Jason Bay met the local media for the first time in an intentionally low-key setting. There was no formal press conference, there wasn’t the new player in a sharp suit sitting at a table next to his new manager and GM. And that was very much by design. The Mariners hope Bay can rediscover the form that made him an All Star in Pittsburgh and Tampa Bay, they also realize he was available because injuries and ineffectiveness made Bay expendable to the New York Mets.
Bay, 34, is from British Columbia, he went to Gonzaga, and his family makes its offseason home in the Seattle area, so if ever there was a place he might be ready to bounce back, it might be here.
“We hope we can create an environment here where he’s comfortable, where he’s capable of having a big bounce-back year,” said general manager Jack Zduriencik. “He’d like to do that, and we’d certainly hope that’s the case.

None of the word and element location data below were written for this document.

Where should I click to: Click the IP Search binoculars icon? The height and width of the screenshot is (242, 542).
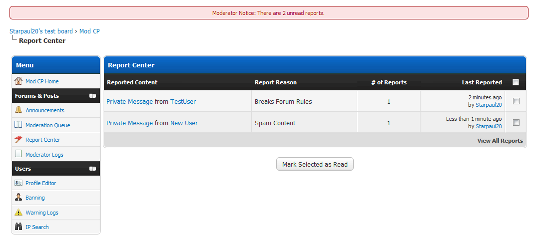[18, 227]
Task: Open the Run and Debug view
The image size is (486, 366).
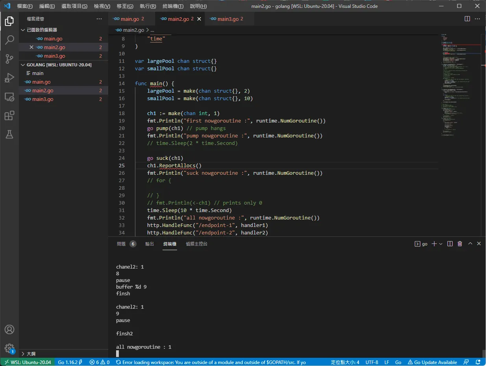Action: point(9,78)
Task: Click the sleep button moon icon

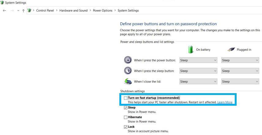Action: click(128, 71)
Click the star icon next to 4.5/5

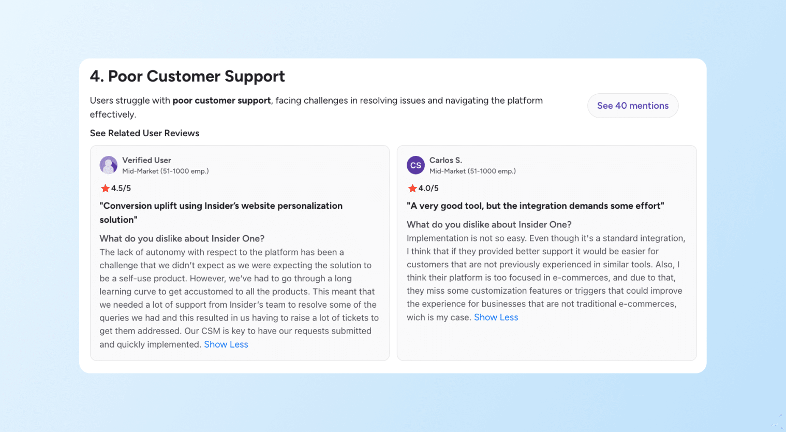click(x=104, y=188)
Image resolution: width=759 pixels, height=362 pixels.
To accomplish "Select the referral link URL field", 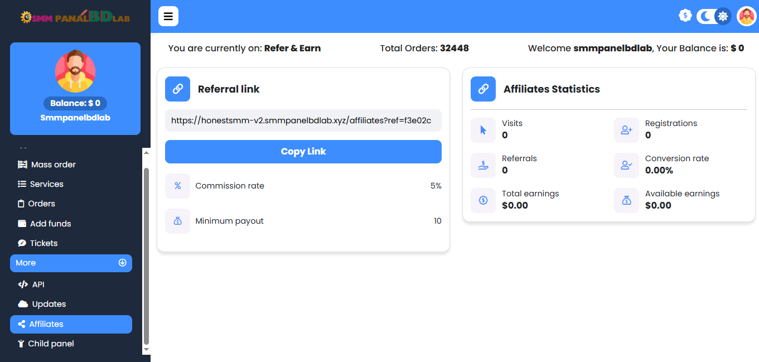I will point(303,120).
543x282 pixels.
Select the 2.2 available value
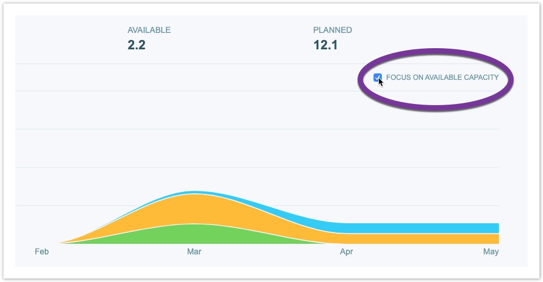(136, 45)
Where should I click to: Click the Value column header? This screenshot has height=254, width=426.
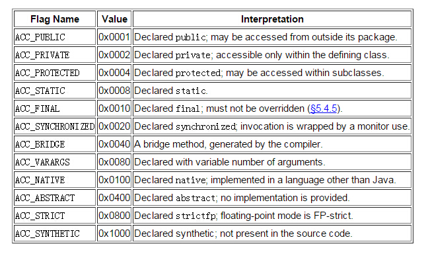pyautogui.click(x=114, y=19)
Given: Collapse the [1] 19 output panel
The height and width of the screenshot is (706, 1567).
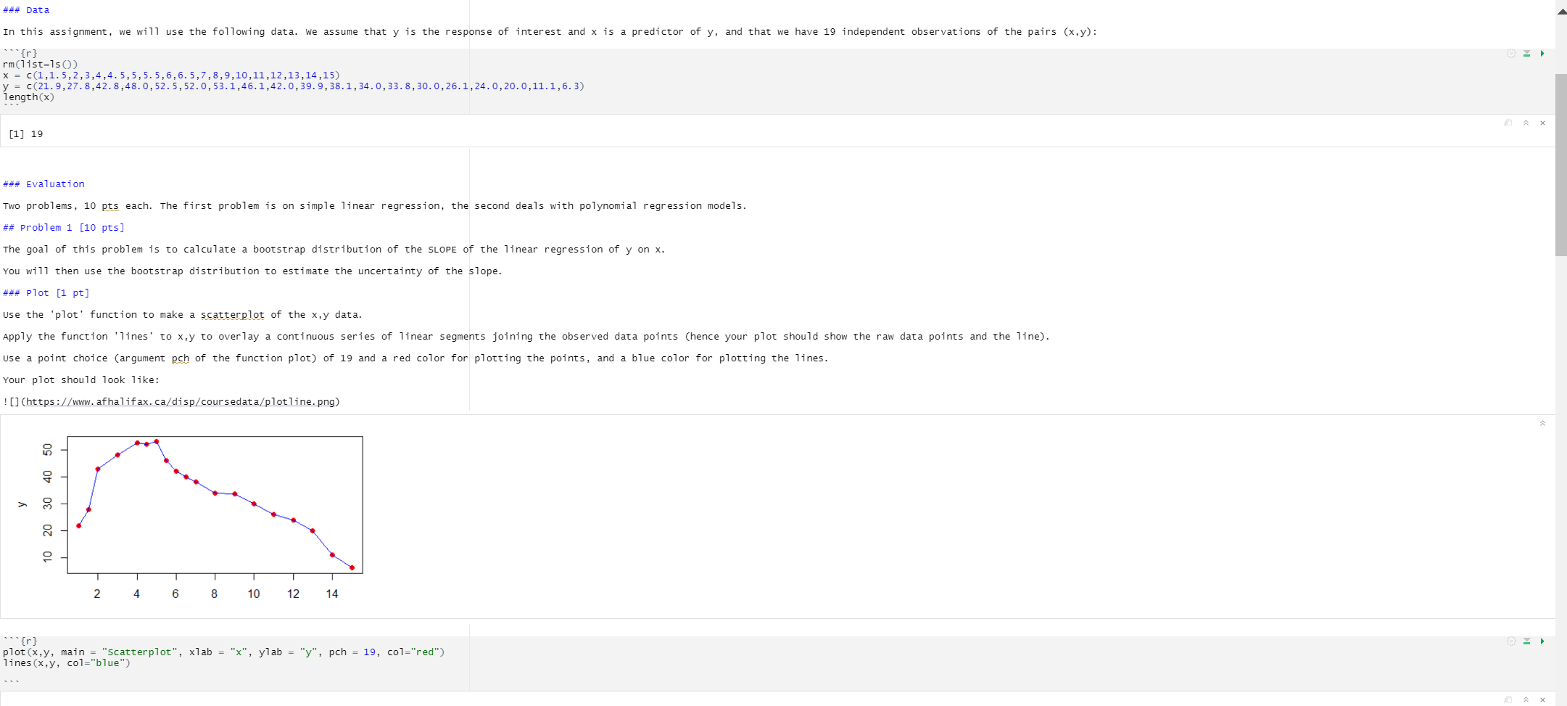Looking at the screenshot, I should point(1526,123).
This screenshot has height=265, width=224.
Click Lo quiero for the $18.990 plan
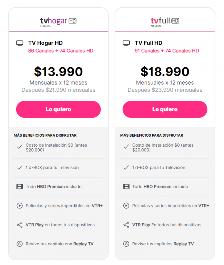click(x=165, y=109)
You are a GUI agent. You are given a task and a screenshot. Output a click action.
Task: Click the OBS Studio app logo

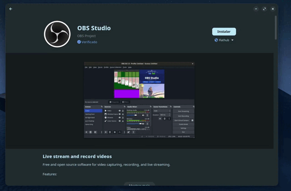[57, 34]
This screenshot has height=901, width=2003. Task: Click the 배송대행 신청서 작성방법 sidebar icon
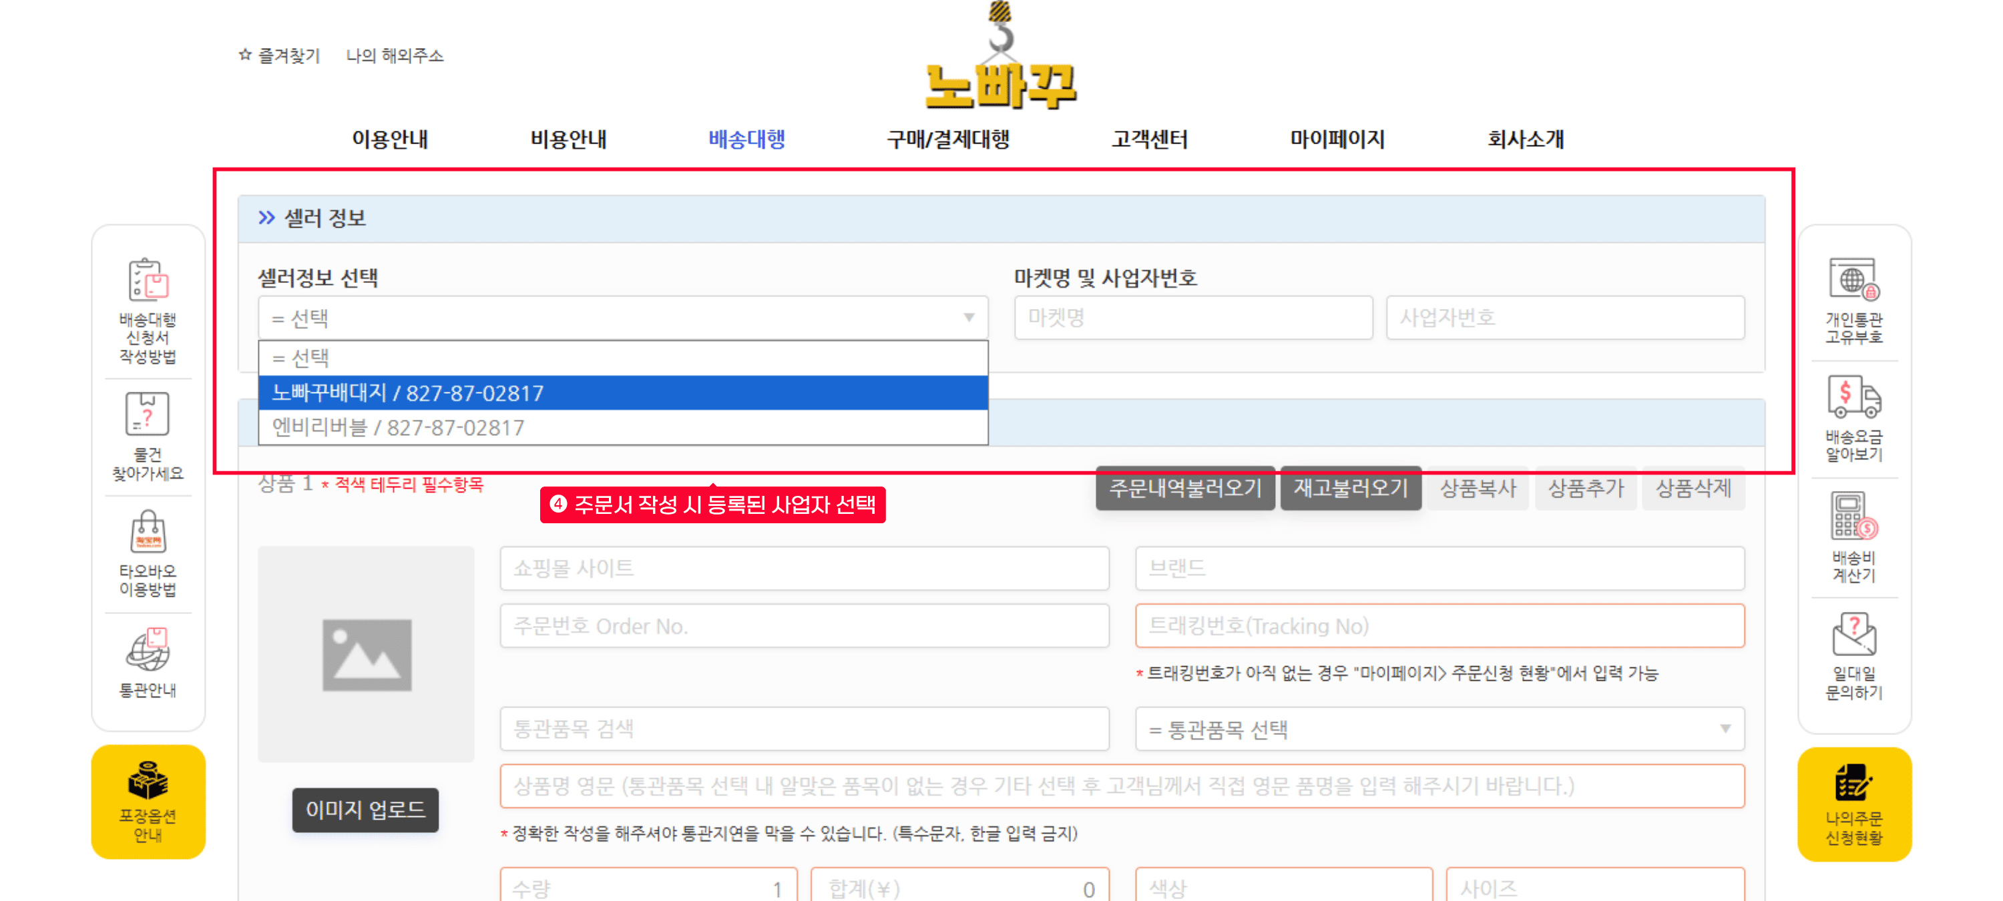point(148,280)
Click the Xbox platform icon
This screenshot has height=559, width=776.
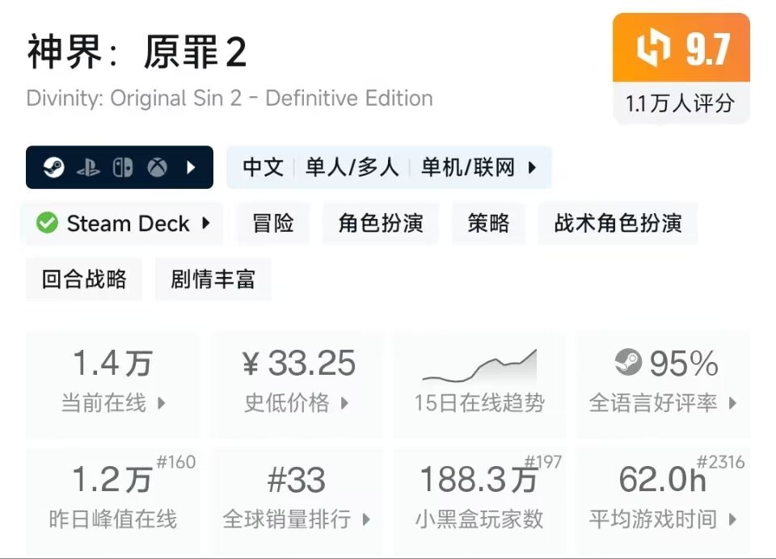pos(157,167)
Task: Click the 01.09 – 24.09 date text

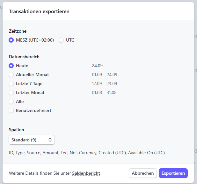Action: tap(105, 75)
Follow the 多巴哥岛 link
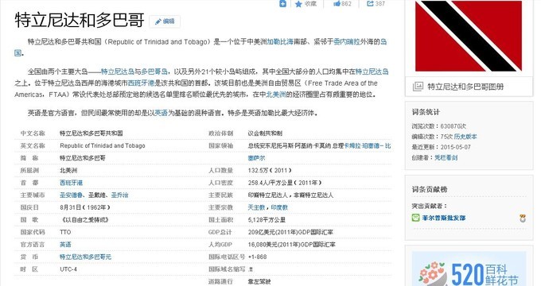This screenshot has height=286, width=541. [x=154, y=72]
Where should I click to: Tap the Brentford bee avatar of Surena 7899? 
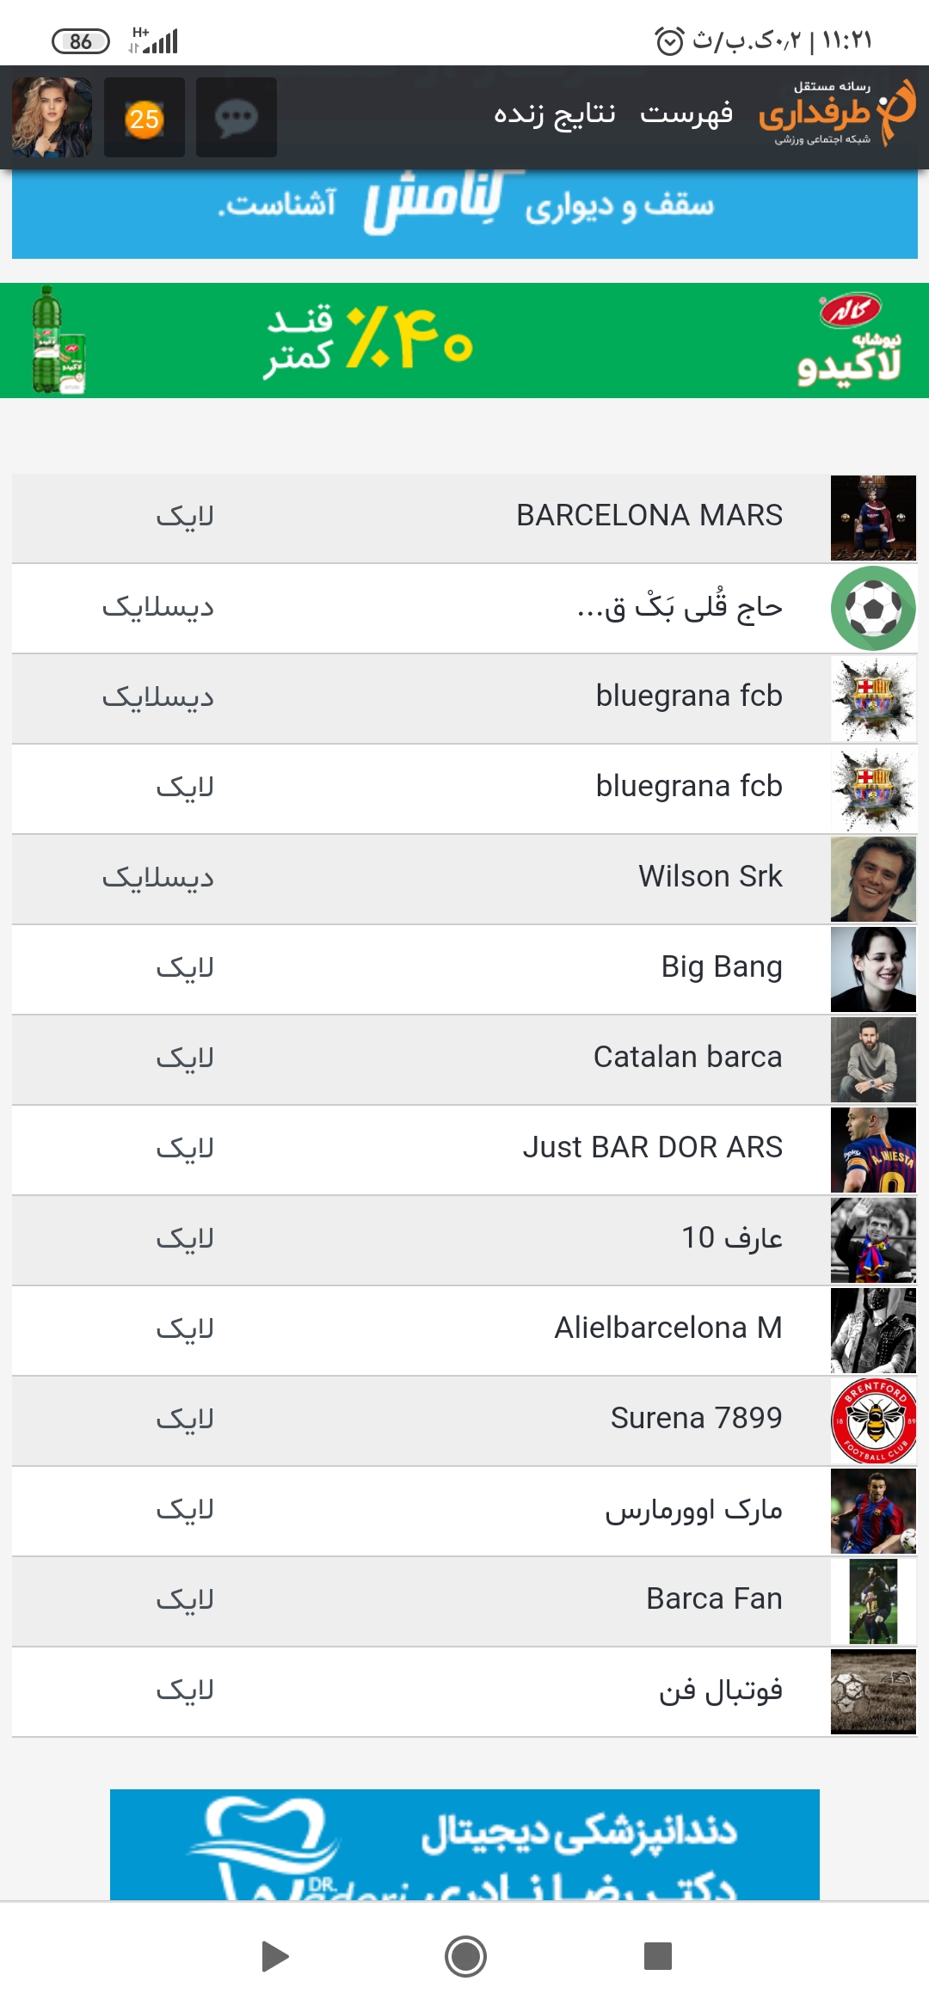tap(873, 1420)
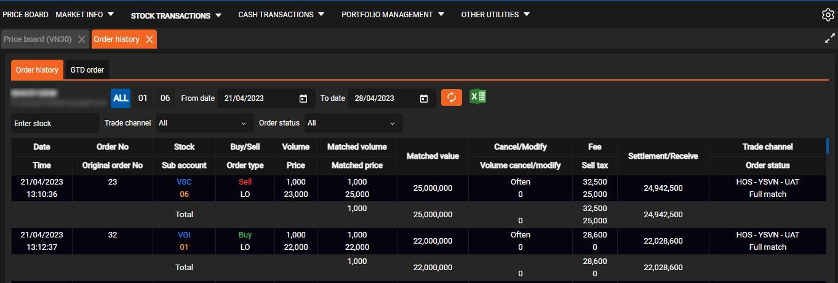Open To date calendar picker
Image resolution: width=838 pixels, height=283 pixels.
pos(423,98)
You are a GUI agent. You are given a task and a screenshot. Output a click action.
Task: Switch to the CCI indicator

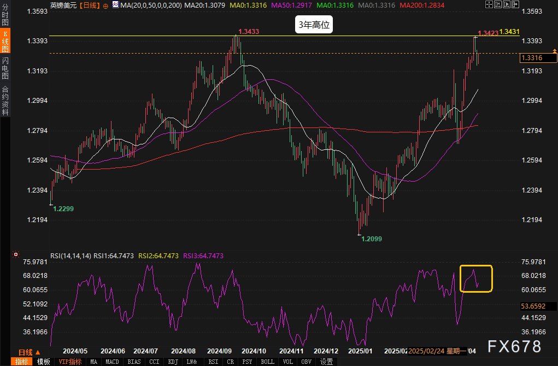coord(154,362)
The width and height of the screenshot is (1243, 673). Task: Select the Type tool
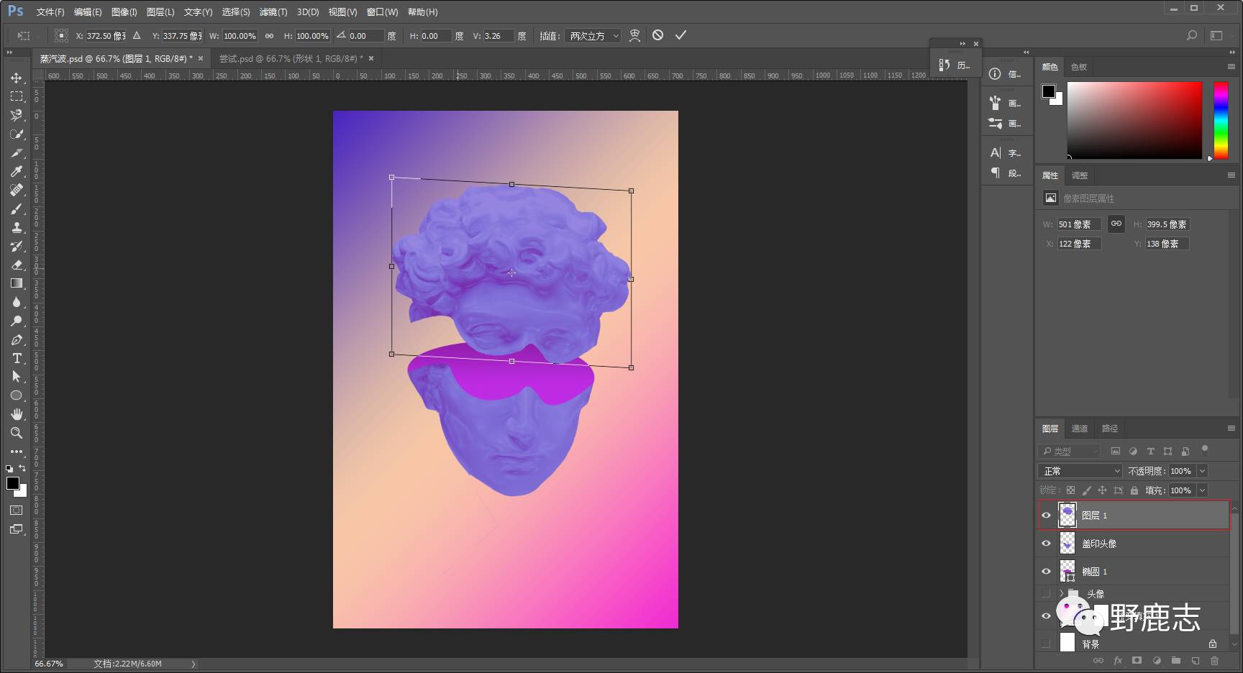[16, 358]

We’ll see in spring training.”
Ah yes, we’ll see in spring training. That’s a nice way of saying, “we don’t really know what we’ve got in this guy, and nothing is guaranteed at this point.
Bay, who has battled concussions and other injuries, says he is fully healthy, and thinks a change in scenery will be a positive this season.
“It’s just the fresh start… You kind of wipe the slate clean,” he said. “Regardless of where I was going, whether it was here or anywhere else—and I’m glad that I’m here—that was the No. 1 thing I was looking forward, just starting over. I’ve been swimming upstream for so long and not getting anywhere, that’s basically it, I’m just trying to start fresh.”
Bay hasn’t put up big numbers since an All-Star season in Boston in 2009, but he still believes he is capable of playing at that level, or something close to it.
“If I didn’t think that, I don’t think I would be here,” he said. “I wouldn’t be here trying to hold on. I feel like I can still do it, and I did do it in New York every now and then, but there was no consistency. If I had gone months without any signs of life, it would have been ‘OK, this isn’t working.’ But all of the sudden it was like, it’s there, we’ve just got to get to a point where we can get it there consistently. Any competitor would still feel that way. Am I the exact same guy I was in 2004, 2005? No, but some percentage of that, a large percentage of that, that’s still pretty good.”
And if Bay can resemble something even close to the player who eclipsed 30 home runs and 100 RBI four times from 2005 to 2009, that would be a big addition for a team that desperately needs a right-handed bat with some pop.
“It’s without a doubt our greatest need,” said manager Eric Wedge. “Putting those lineups together, you’re so left-handed heavy… I don’t know what the ratio was, but that first guy out of the bullpen was left handed about 90 percent of the time, and there was usually another one coming behind him. So for us to create a little more balance was imperative.”